And then he took the stage. He didn't step onto it. He took it. When Roger emerged to the forefront his band disappeared. Their existence hinged on his musical needs, and through a system of crackling, beer-soaked acoustics, Roger's voice filled the club and osmosed through my skin, and my blood carried it into my heart where it settled, comfortably paving an until-then-gaping hole.

The writhing chorus of bodies longed to take Roger home. Hundreds of minds remembered him with their fingers and hands and shower heads. Everyone wanted him, but after the show I was the one whose opinion he asked.

I was the one who took him home.

--

"Don't, Mark."

I glanced up. "Huh?" Roger had just gone out. He had a… fantastic behind. Fairly flat. The gentlest curves. I always stared at the doorway he went through, my mind lost in thought about his rear.

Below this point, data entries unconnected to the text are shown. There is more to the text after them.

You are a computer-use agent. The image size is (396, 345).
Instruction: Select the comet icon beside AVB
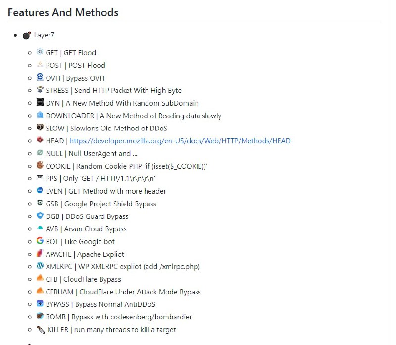[x=40, y=229]
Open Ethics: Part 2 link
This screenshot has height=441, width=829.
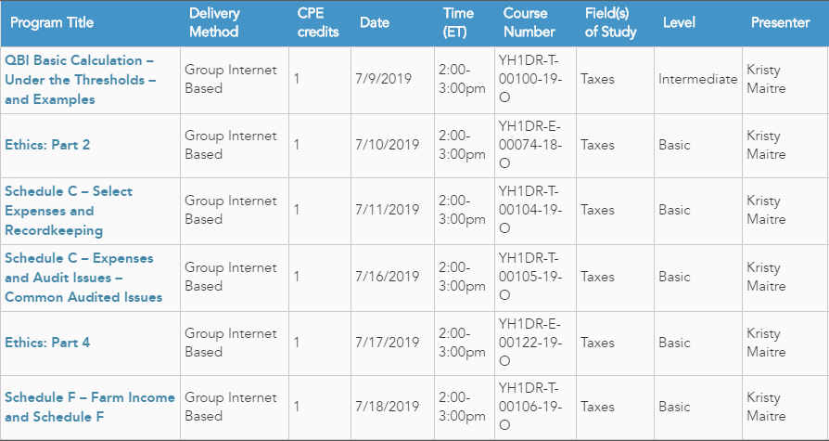pyautogui.click(x=47, y=145)
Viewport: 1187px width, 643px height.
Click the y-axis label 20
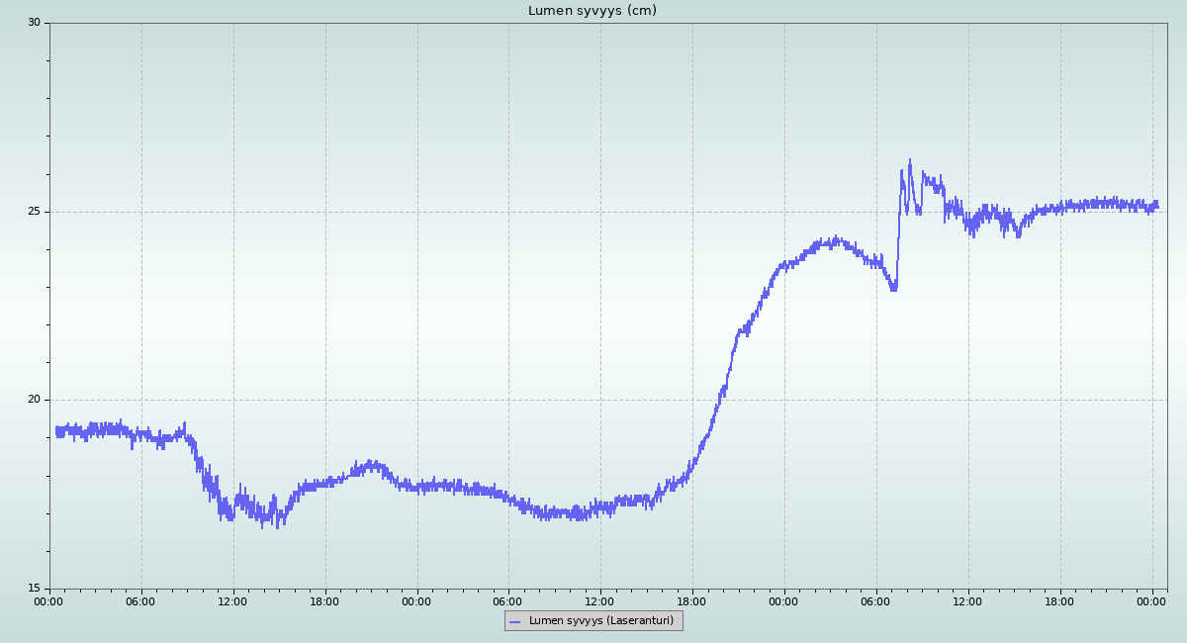pyautogui.click(x=34, y=400)
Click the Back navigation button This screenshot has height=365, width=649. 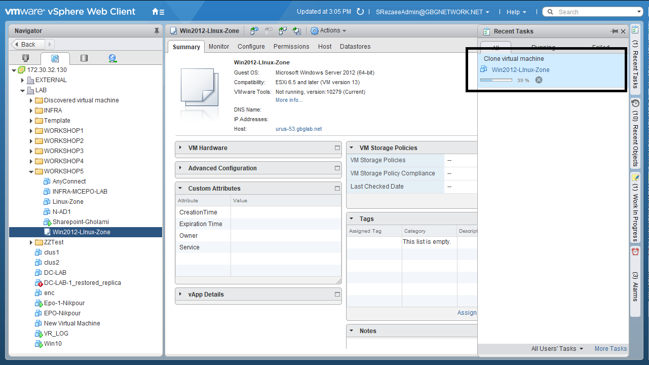[28, 45]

Collins shook his head. "Roger… isn't…" He shook his head again. Collins sat down on the couch with me like we were friends. Later, we would be, but at that point he was still the guest professor. I never could speak to professors. I could only listen to them. "Roger doesn't swing that way," he said conversationally.

I scoffed. "I'm not…"

"Yes, you are." The way Collins said it, it wasn't offensive. It also wasn't up for debate. He had given me the chance to take word willingly. Now he was going to insist. "Listen…" He said, "Roger found out I curved, he wouldn't even be in the room with me for over a week. And he didn't do it like he was angry, he was terrified. Leave him alone, okay?"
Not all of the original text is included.